### Teks Bacaan
━━━━━━
DPRD Minta PT PSL Buka Kantor di Nunukan, Jawab Persoalan Warga dan Redam Konflik Lahan

oleh

MATAKALTARA.COM, NUNUKAN – Dewan Perwakilan Rakyat Daerah (DPRD) Kabupaten Nunukan meminta PT Palm Segar Lestari (PSL) membuka kantor perwakilan di Kabupaten Nunukan sebagai upaya mempercepat penyelesaian konflik antara perusahaan dan masyarakat.

Permintaan tersebut disampaikan Wakil Ketua DPRD Nunukan, Andi Mariyati, saat memimpin Rapat Dengar Pendapat (RDP) yang digelar bersama masyarakat adat Tidung, pemerintah daerah, dan perwakilan manajemen PT PSL, Selasa (24/6/2025) di Ruang Ambalat I Kantor DPRD Nunukan.

Menurut Andi Mariyati, selama ini berbagai persoalan antara warga dan perusahaan selalu bermuara ke DPRD karena tidak adanya kantor resmi perusahaan di wilayah operasi. Hal itu menyulitkan masyarakat dalam menyampaikan keluhan dan memperlambat proses klarifikasi.

“Sudah terlalu sering persoalan antara warga dan perusahaan berakhir di DPRD. Ini terjadi karena tidak ada kantor resmi perusahaan di Nunukan yang bisa dijadikan tempat klarifikasi dan komunikasi,” tegas Andi Mariyati.

Ia menilai, keberadaan kantor di lokasi operasi bukan hanya bentuk tanggung jawab sosial perusahaan, melainkan juga bagian dari solusi jangka panjang dalam membangun komunikasi yang sehat antara perusahaan dan masyarakat.
━━━━━━
### Informasi yang Tersedia
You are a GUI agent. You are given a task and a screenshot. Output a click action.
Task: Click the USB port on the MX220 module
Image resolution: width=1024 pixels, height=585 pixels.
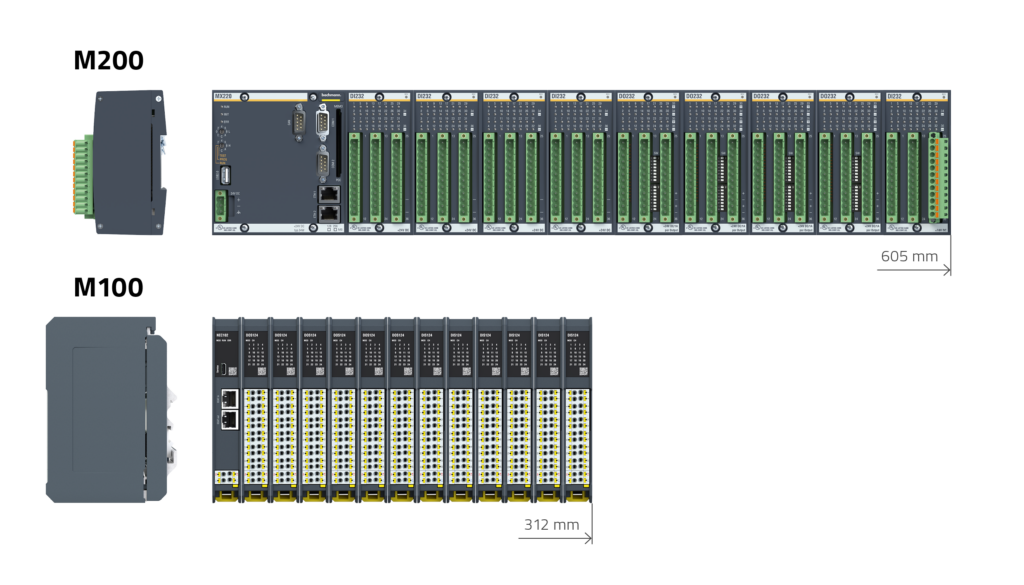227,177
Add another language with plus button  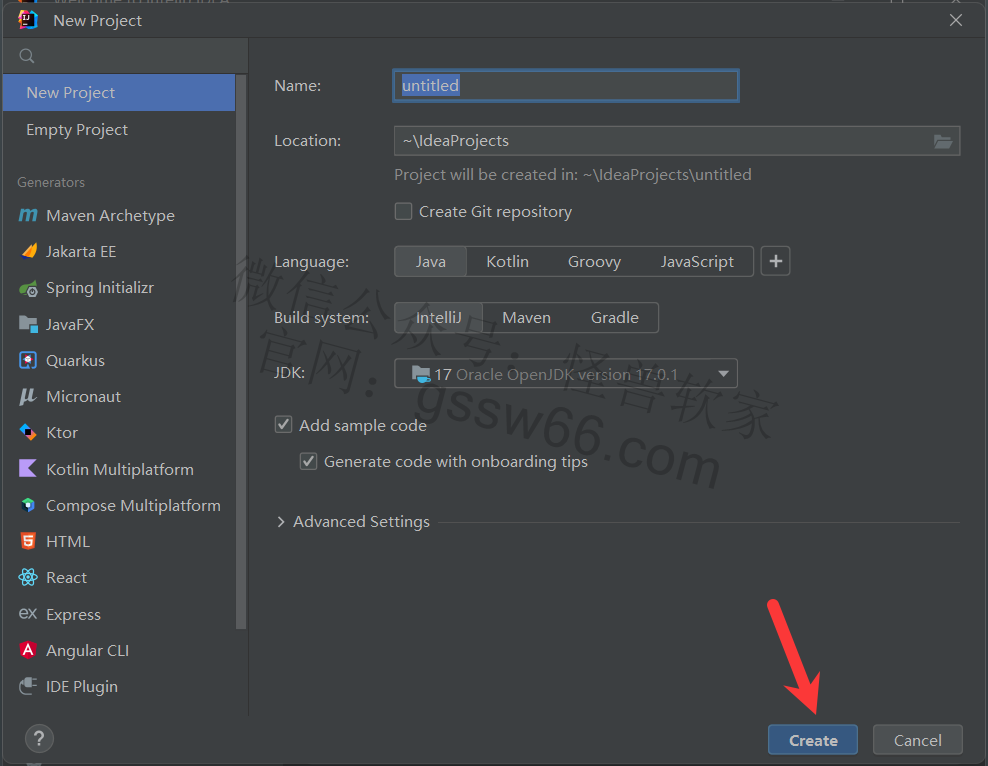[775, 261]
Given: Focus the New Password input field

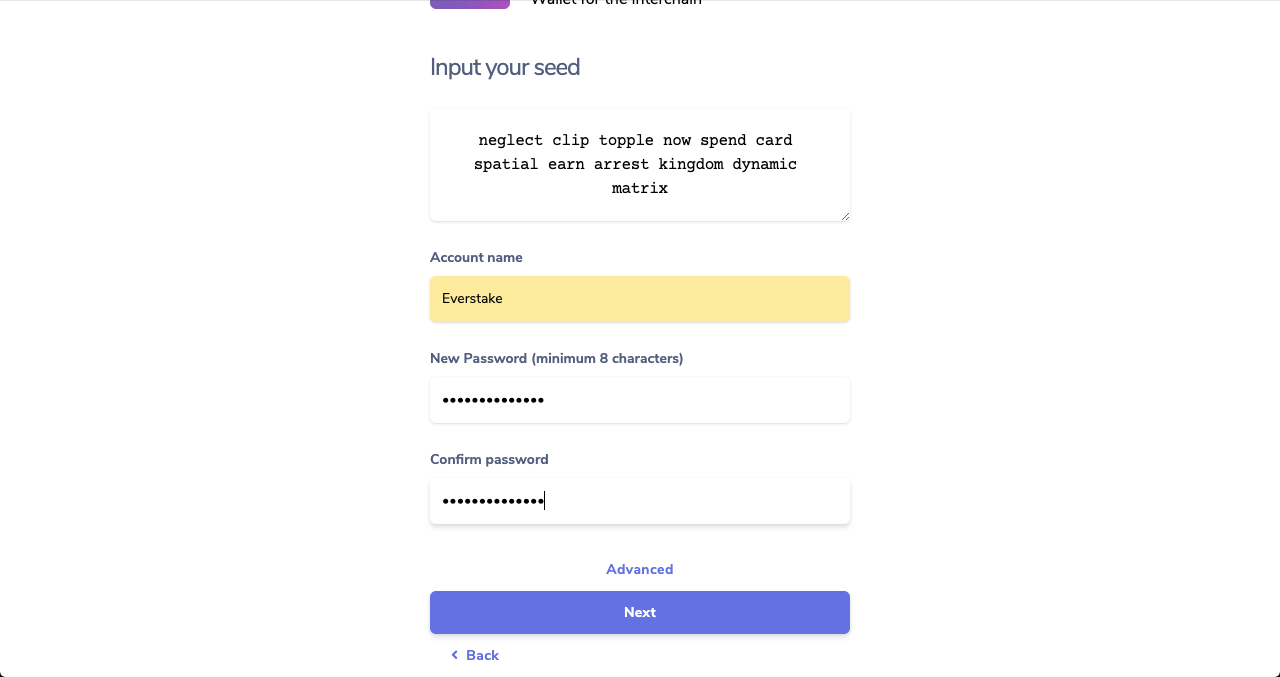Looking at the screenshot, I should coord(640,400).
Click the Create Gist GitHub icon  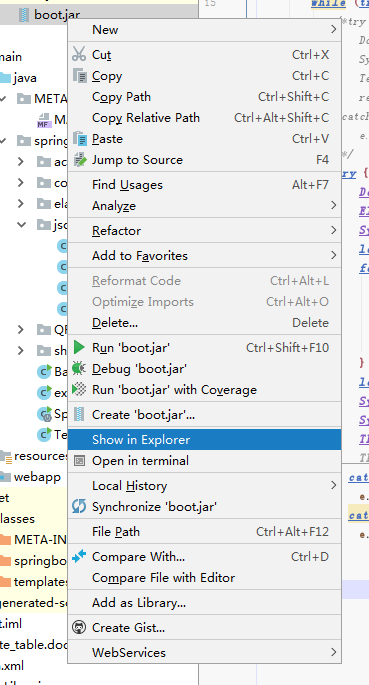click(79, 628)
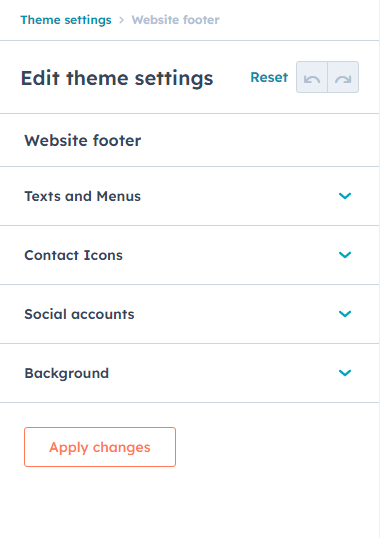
━━━━━━
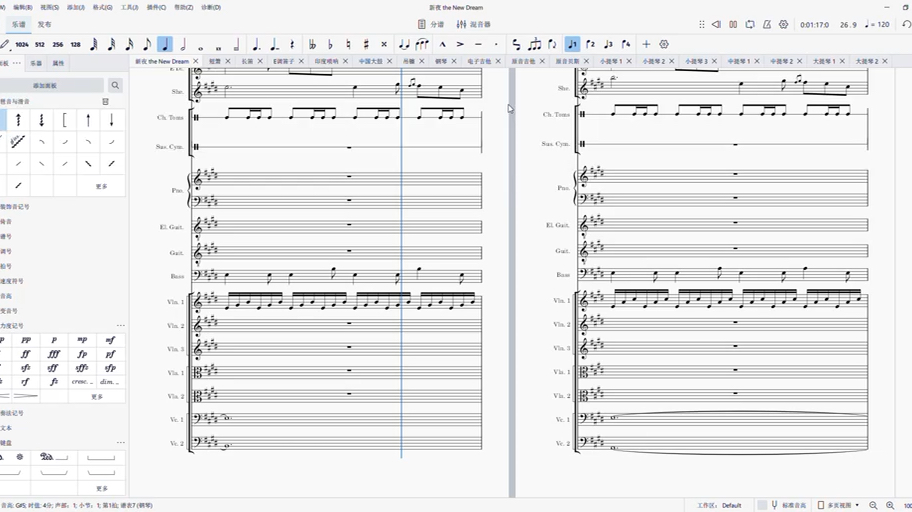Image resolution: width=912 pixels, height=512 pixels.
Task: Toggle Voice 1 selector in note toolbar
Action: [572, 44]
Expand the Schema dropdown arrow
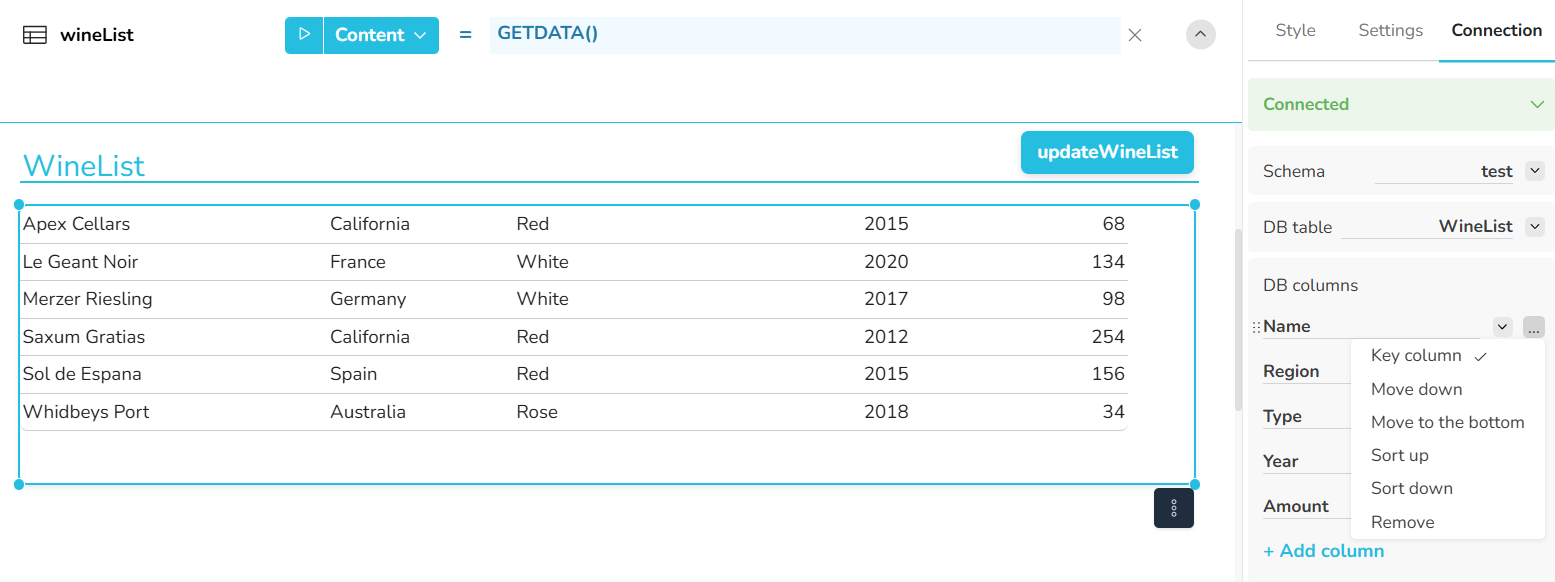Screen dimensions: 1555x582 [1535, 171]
━━━━━━
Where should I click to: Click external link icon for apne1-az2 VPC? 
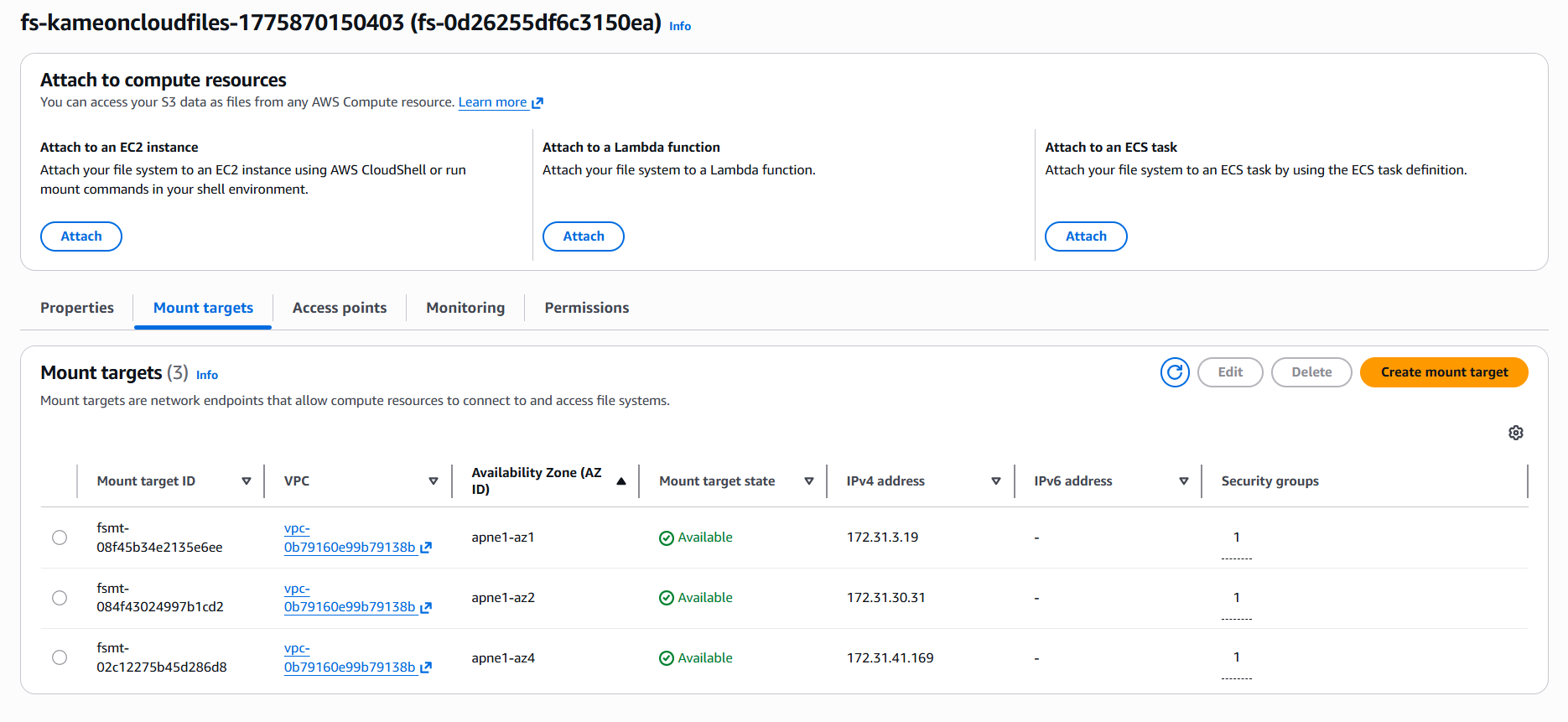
━━━━━━
### Tugas Tertulis
1 – Sebutkan semua pihak yang menurut teks bacaan diajak bersama dalam Rapat Dengar Pendapat di Ruang Ambalat I.
2 – Tuliskan kembali dengan tepat bagian teks bacaan yang dimulai dengan "Permintaan tersebut disampaikan" dan berlanjut sampai "Kantor DPRD Nunukan.".
Gunakan hanya teks bacaan sebagai sumber, bukan materi.

### Daftar Penyelesaian
1 – Masyarakat adat Tidung, pemerintah daerah, dan perwakilan manajemen PT PSL.

2 –
Permintaan tersebut disampaikan Wakil Ketua DPRD Nunukan, Andi Mariyati, saat memimpin Rapat Dengar Pendapat (RDP) yang digelar bersama masyarakat adat Tidung, pemerintah daerah, dan perwakilan manajemen PT PSL, Selasa (24/6/2025) di Ruang Ambalat I Kantor DPRD Nunukan.